University of South Florida

Further investigations into the former Arthur G. Dozier School for Boys are scheduled to start next month. This comes after the new state budget recently signed by Governor Ron DeSantis set aside more money for the project.

The notorious North Florida reform school is linked to decades of abuse.

Roy Conerly, who worked in the Dozier infirmary in 1961, recalls his horrific experiences.

“I saw things, you know. There was a guy that tried to kill himself, cut his wrists to keep from going to the white house where they beat ya.  They brought him back to the infirmary, sewed him up, took him back to the white house, and beat the hell out of him— then brought him back to the infirmary,” says Conerly.

“From the back of his knees up to the center of his up to the center of his back he was black, black and blue, and his thighs and his butt were split.”
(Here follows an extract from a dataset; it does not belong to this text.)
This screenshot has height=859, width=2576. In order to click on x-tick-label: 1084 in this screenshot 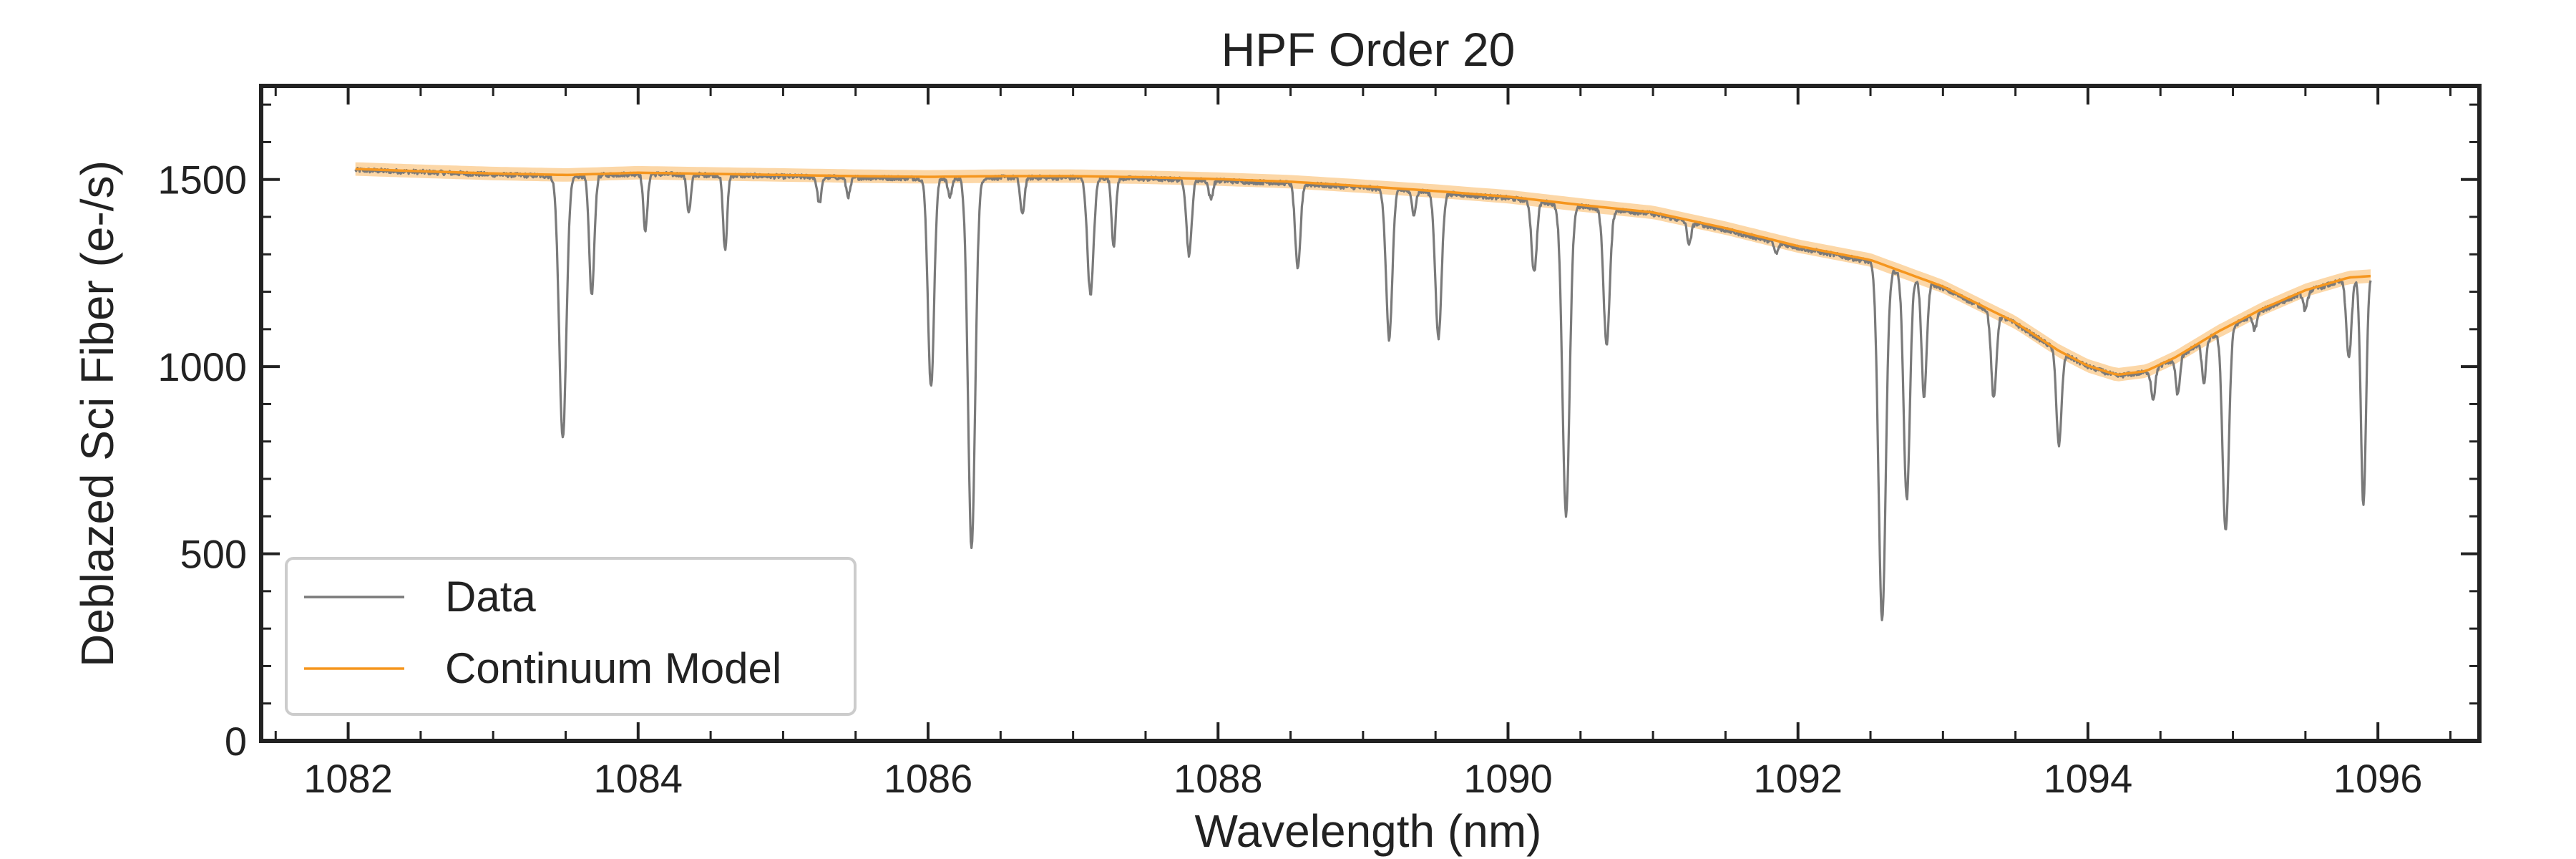, I will do `click(638, 778)`.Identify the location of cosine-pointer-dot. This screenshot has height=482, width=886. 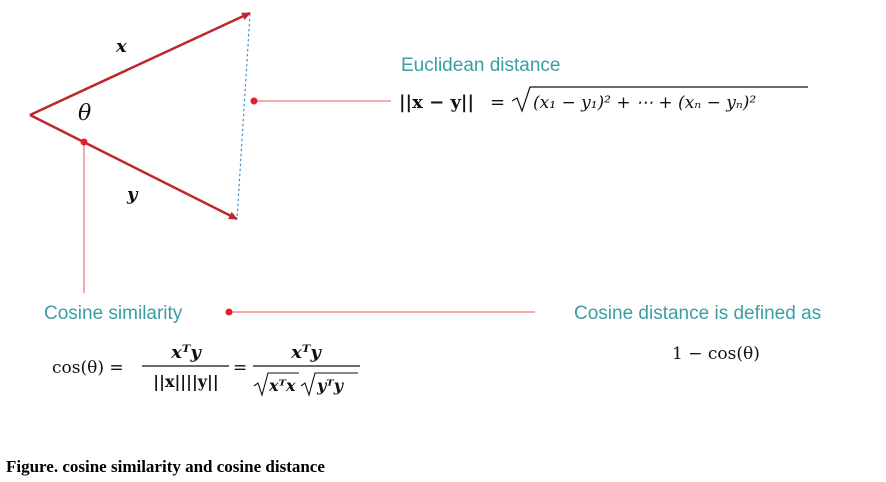
(84, 142).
The school closed in 2011. A report from NPR says at least 81 boys are known to have died there. In 2012, a team of University of South Florida researchers found 55 unmarked graves.

The case was presumed closed and researchers filed a final report. But earlier this year, scientists announced they found 27 new “anomalies” that appeared to be consistent with burial sites.

The new developments have prompted the state to continue investigations.  

“The Florida legislature allocated $850,000 during the past legislative session which we will use to fund the investigation of the recently discovered anomalies as well as conduct a survey of the entire property using LIDAR [Light Detection and Ranging],” said Timothy Parsons, Director of the Florida Division of Historical Resources. 

LIDAR uses lasers to detect anything that could be buried underground. Officials say depending on what scientists find, they could start new digging in the area.